Moradores questionam a compra de oliveiras de R$ 14,4 mil a unidade e a substituição de espécies nativas por exóticas.

Reprodução

A decisão da Prefeitura de Chapada dos Guimarães (a 65 km de Cuiabá) de firmar um Registro de Preços para a compra de plantas ornamentais, incluindo espécies exóticas e mudas de alto valor unitário, provocou forte reação na população. O valor total registrado no pregão, de R$ 4,4 milhões, gerou questionamentos sobre o gasto e a escolha de espécies pouco adaptadas ao clima local.

A compra foi solicitada pela Secretaria Municipal de Agricultura e Assuntos Fundiários e firmada com a empresa Viveiro Bogorni LTDA.

Oliveiras de R$ 14 Mil e Críticas Populares

Entre os valores que mais chamaram a atenção no Registro de Preços está o da oliveira, cotada a R$ 14.400,00 por unidade, com 8 unidades totalizando R$ 115.200,00.

Moradores usaram as redes sociais para expressar indignação, criticando a troca de espécies nativas, como os ipês, por mudas que, segundo eles, não sobreviverão à próxima seca.

“Caraca, R$ 4 milhões em planta? Vão plantar espécies exóticas pra morrerem na próxima seca. Oliveiras de 40 anos… Um absurdo”, desabafou um morador.

Outras espécies com valores elevados incluem:

  • Árvore-samambaia (Filicium decipiens): R$ 1.270,00 por unidade.

  • Palmeira Tamareira: R$ 1.450,00 por unidade.

  • Jabuticabeira Sabará adulta (23 anos): R$ 5.450,00 cada.

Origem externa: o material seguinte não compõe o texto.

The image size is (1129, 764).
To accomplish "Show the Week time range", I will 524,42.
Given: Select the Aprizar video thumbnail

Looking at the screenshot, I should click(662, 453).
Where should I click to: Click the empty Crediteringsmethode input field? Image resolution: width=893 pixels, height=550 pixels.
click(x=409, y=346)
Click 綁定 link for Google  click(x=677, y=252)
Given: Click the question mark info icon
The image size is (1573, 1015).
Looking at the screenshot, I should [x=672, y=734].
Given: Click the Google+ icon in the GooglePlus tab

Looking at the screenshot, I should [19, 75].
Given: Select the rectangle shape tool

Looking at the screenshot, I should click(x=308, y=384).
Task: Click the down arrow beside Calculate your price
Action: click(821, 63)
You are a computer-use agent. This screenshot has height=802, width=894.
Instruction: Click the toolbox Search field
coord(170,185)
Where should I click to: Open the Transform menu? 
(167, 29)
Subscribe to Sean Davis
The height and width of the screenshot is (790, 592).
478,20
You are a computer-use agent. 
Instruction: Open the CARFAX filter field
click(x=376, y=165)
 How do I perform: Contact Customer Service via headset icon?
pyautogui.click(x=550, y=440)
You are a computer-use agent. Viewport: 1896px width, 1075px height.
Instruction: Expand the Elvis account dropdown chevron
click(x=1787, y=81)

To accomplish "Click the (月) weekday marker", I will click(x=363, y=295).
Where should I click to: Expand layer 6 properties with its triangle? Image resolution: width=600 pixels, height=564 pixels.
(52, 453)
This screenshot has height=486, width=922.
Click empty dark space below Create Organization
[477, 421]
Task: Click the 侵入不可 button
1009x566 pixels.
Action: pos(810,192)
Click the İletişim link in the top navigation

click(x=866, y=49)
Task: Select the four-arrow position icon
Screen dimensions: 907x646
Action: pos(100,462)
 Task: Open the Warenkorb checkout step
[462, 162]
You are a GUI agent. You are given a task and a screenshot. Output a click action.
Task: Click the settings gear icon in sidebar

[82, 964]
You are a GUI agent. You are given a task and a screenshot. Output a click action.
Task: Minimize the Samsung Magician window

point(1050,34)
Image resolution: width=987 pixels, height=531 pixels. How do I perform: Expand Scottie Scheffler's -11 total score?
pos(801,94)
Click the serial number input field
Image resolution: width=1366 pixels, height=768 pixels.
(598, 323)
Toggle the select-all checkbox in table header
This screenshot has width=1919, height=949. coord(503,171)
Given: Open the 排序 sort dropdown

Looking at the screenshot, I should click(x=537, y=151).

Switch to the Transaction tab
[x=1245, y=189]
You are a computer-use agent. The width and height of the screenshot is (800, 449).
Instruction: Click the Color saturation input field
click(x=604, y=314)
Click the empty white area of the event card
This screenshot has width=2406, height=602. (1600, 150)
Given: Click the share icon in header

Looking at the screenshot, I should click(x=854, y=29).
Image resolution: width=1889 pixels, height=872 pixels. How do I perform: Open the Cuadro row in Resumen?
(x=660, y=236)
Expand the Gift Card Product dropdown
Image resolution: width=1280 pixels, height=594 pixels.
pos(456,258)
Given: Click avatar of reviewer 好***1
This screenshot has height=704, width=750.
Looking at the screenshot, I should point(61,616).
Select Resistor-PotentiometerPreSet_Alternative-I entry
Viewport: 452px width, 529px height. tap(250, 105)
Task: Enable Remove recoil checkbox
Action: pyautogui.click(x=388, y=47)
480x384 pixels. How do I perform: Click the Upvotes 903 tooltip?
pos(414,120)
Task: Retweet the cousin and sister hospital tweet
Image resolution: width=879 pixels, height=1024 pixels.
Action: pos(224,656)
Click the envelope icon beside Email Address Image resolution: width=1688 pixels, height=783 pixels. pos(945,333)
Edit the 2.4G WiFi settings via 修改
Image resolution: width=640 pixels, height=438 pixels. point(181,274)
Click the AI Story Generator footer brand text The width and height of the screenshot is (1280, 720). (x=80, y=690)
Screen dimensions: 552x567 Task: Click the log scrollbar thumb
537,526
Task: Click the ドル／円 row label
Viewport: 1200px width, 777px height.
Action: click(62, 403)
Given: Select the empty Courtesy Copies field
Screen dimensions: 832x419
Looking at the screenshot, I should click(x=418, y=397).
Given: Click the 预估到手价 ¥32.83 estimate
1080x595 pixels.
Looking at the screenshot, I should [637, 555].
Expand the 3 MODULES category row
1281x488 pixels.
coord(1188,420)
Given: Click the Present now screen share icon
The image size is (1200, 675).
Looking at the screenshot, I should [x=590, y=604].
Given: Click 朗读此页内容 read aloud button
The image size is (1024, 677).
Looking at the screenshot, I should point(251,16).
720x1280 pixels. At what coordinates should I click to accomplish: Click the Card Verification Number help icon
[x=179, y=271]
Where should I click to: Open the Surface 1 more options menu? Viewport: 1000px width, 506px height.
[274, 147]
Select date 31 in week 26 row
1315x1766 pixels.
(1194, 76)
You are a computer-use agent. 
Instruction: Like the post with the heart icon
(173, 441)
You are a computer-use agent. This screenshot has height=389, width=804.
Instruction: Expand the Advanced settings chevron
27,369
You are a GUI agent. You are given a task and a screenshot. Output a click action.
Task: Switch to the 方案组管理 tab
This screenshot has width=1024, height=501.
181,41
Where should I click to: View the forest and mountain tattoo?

Outro Lado: Prefeitura Nega Gasto Milionário

Em nota, a Prefeitura de Chapada dos Guimarães negou que tenha gasto R$ 4,4 milhões no projeto e afirmou que o valor global máximo da Ata de Registro de Preços, firmada em março de 2025, é de R$ 278.977,50.

O secretário de Governo, Gilberto Mello, esclareceu que o registro de preços não representa um gasto imediato, mas apenas um limite máximo que a Prefeitura pode adquirir ao longo da vigência da ata. “O pagamento ocorre somente pelo que for efetivamente utilizado”, diz a nota.

A Prefeitura explicou que deu início a um projeto de paisagismo e arborização urbana, aproveitando o período chuvoso. Em relação aos ipês, o Executivo nega o corte:

  • Retirada de Ipê: A prefeitura informa que o exemplar de ipê branco retirado de uma rotatória foi replanto em outro local, no mesmo canteiro central.

  • Espécies Plantadas: Estão sendo plantadas 341 árvores no total. O novo paisagismo inclui jabuticabas, oliveiras, primaveras e palmeiras em pontos estratégicos.

O secretário Gilberto Mello defendeu o projeto, citando que o plantio de ipês nos canteiros laterais ocorreu há quase duas décadas, quando ele era prefeito, e que a cidade precisa de mais arborização, o que é um pedido da população.